[PROMPT] Word for word, restate every line of the listing that follows.
***
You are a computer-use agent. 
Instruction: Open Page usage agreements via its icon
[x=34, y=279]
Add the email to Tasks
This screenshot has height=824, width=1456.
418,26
***
[EXERCISE OUTPUT]
You are a computer-use agent. 
Instruction: Open Page usage agreements via its icon
[x=34, y=279]
Add the email to Tasks
This screenshot has height=824, width=1456.
418,26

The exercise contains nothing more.